Lusca pipeline applied for morphological 3D magnetic resonance angiography (MRA) stack analysis. For 3D perception the anatomical planes (a) coronal, (b) sagittal and (c) transversal are shown. Blue, yellow, red, and violet squares represent image segmentation, area, number and intensity, length and branching, and width measurements respectively. The anatomical landmarks of MRA stacks used to standardize the volume and position of the maximum intensity projection ROIs (Optional step, grey square). Vessels on the input images in step 1 segmented from the background with TWS in step 2 and, after area and intensity thresholding, the step 3 segmented image is acquired. In step 4, after redirection of segmented image to the input image, the area, number, and intensity are obtained. For length and branching measurements, in step 3 the image undergoes skeletonization and analysis. Width is calculated by applying Local thickness mask on the image from step 3 to get step 6 image. Simultaneously, the threshold is applied to the 32-bit image from step 5, and after subtracting 255 values NaN for the background and 0 for skeleton pixels are obtained. Images from steps 5 and 6 are added to get step 7 image that serves for width calculations.

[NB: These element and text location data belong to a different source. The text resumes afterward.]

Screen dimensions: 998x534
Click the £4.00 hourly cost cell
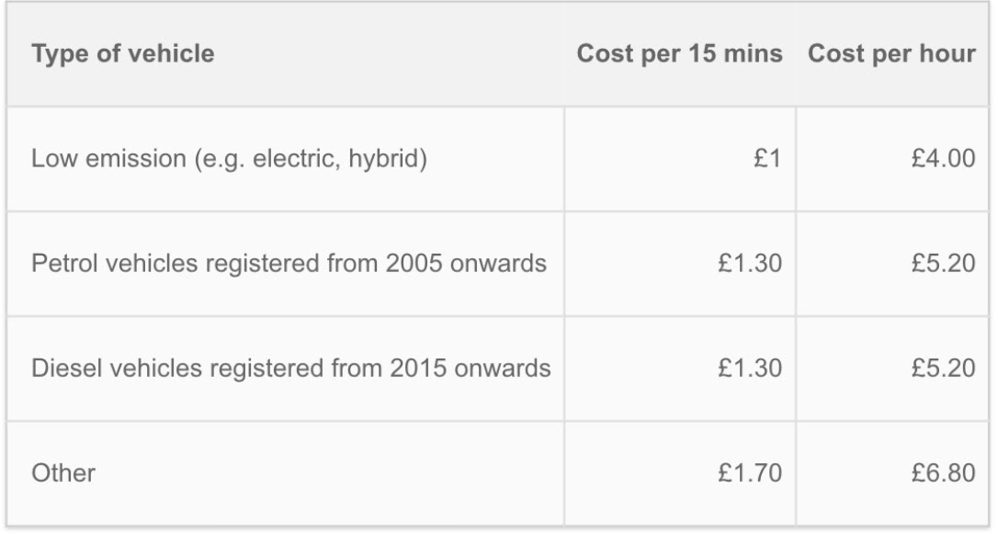(x=943, y=159)
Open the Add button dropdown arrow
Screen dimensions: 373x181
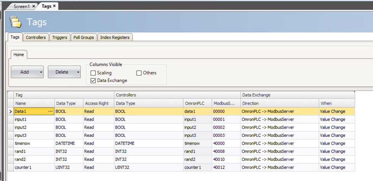[x=41, y=72]
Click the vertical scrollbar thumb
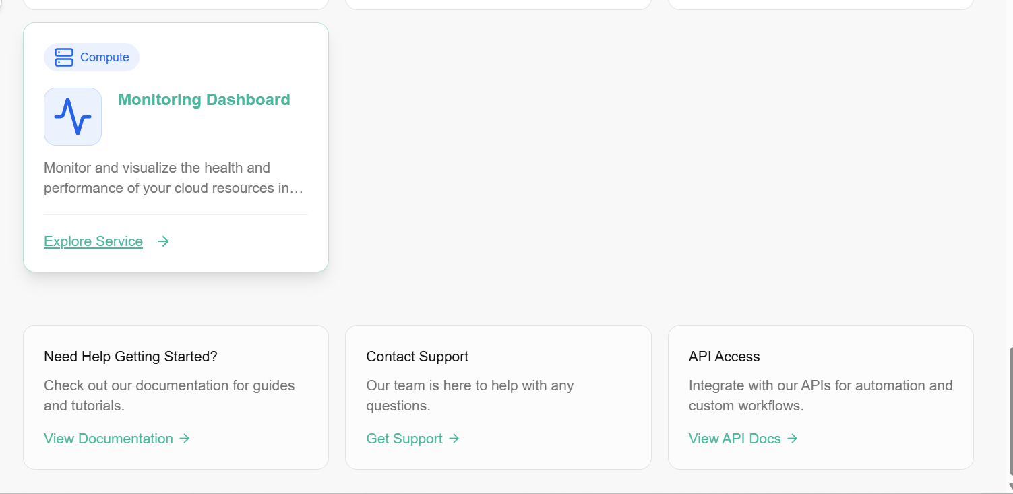Viewport: 1013px width, 494px height. 1010,411
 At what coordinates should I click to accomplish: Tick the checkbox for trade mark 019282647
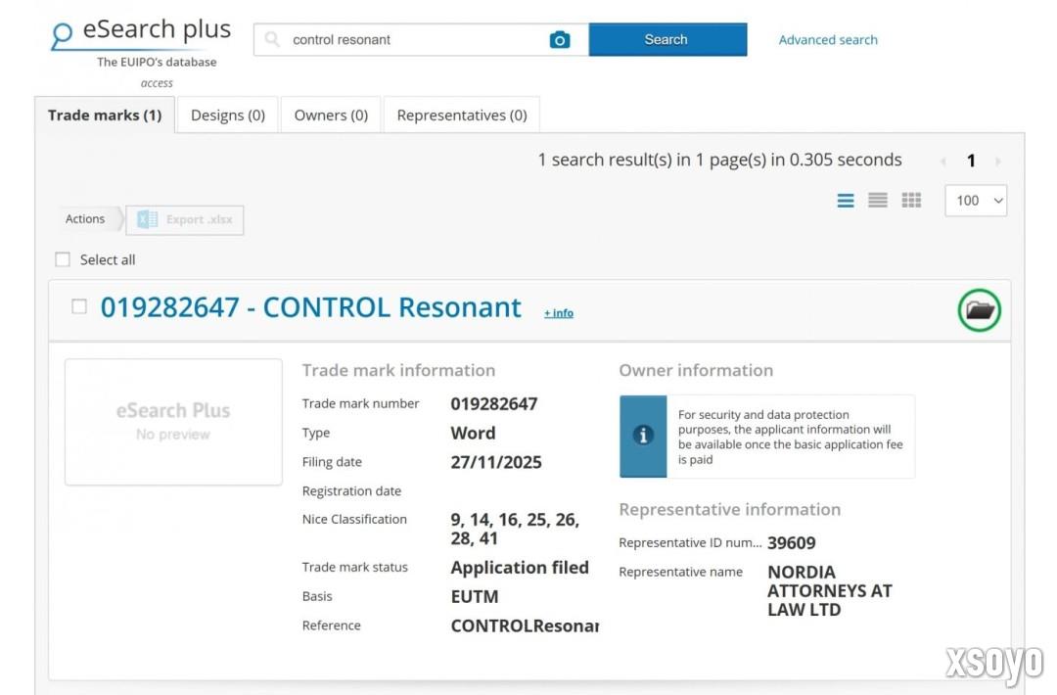[x=79, y=307]
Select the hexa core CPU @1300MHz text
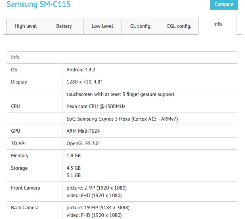The width and height of the screenshot is (245, 219). click(x=96, y=106)
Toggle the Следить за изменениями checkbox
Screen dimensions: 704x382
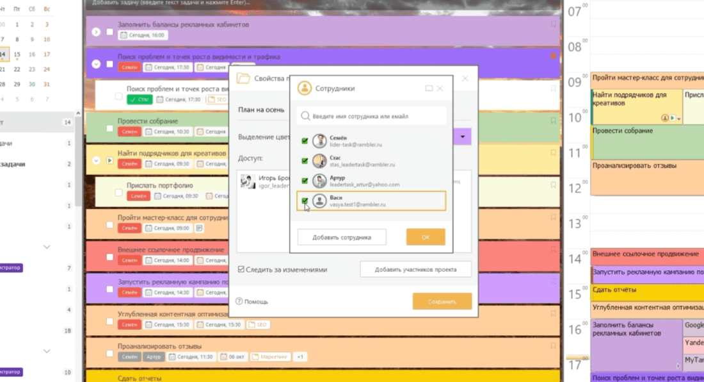click(241, 270)
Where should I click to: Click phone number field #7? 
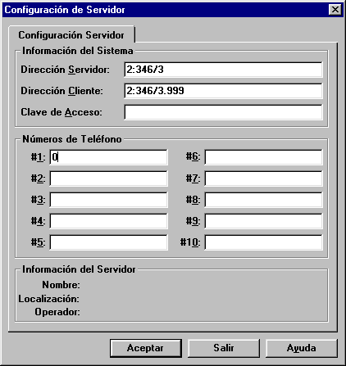[263, 178]
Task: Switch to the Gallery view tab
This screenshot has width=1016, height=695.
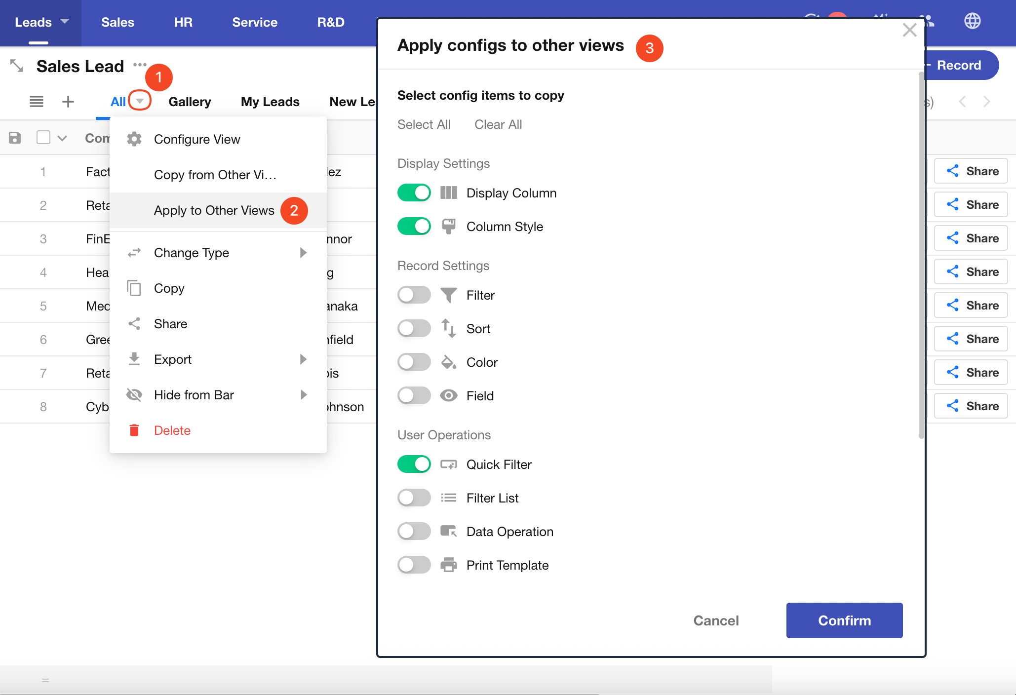Action: point(190,102)
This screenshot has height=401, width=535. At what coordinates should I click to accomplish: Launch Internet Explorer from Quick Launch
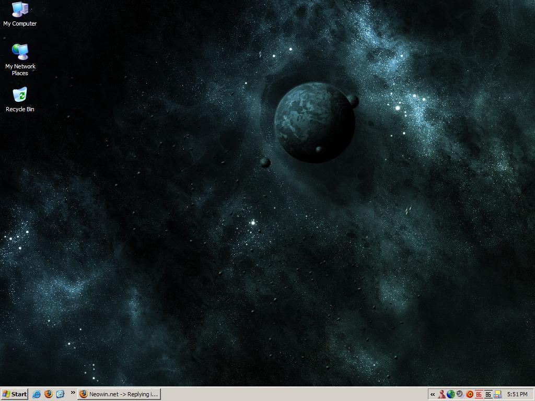(x=37, y=394)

Application of Lusca in morphological analysis of mitochondrial shapes
Subcellular structures like mitochondria compose distinct cellular networks. Morphological analysis of these networks provides insights into mitochondrial dynamics, quality, and function. Jagečić et al. demonstrated Lusca’s efficacy in comparing mitochondrial networks under varying cell conditions (Fig. 5a, b)21. A classifier was made to differentiate the mitochondrial network from the background (Fig. 5, steps 1–2). According to Ahmad et al., who described tubular, intermediate, and punctate mitochondrial shapes that were linked to functional changes, Lusca successfully segmented these shapes based on their configuration’s differences in circularity, categories of which included 0.00–0.33, 0.33–0.66, and 0.66–1.00 (Fig. 5, step 3)22. The analysis also included the calculation of area, number, intensity, length, and branching of the mitochondria (Fig. 5 steps 4–5).
Lusca pipeline for morphological analysis of mitochondria. Blue, red, and yellow squares represent image segmentation, length and branching, and area, count and intensity measurements respectively. Mitochondria immunocytochemistry images in (a) normoxic and (b) after oxygen–glucose deprivation treatment were stained with Tomm20 antibody. Mitochondria (step 1) are segmented from the background with TWS in step 2 and after area, intensity and circularity thresholding, the step 3 image is acquired. In step 4 after redirecting the input image the result area, count and intensity are obtained. For further length and branching measurements, the step 3 image is skeletonized and analysed (step 5).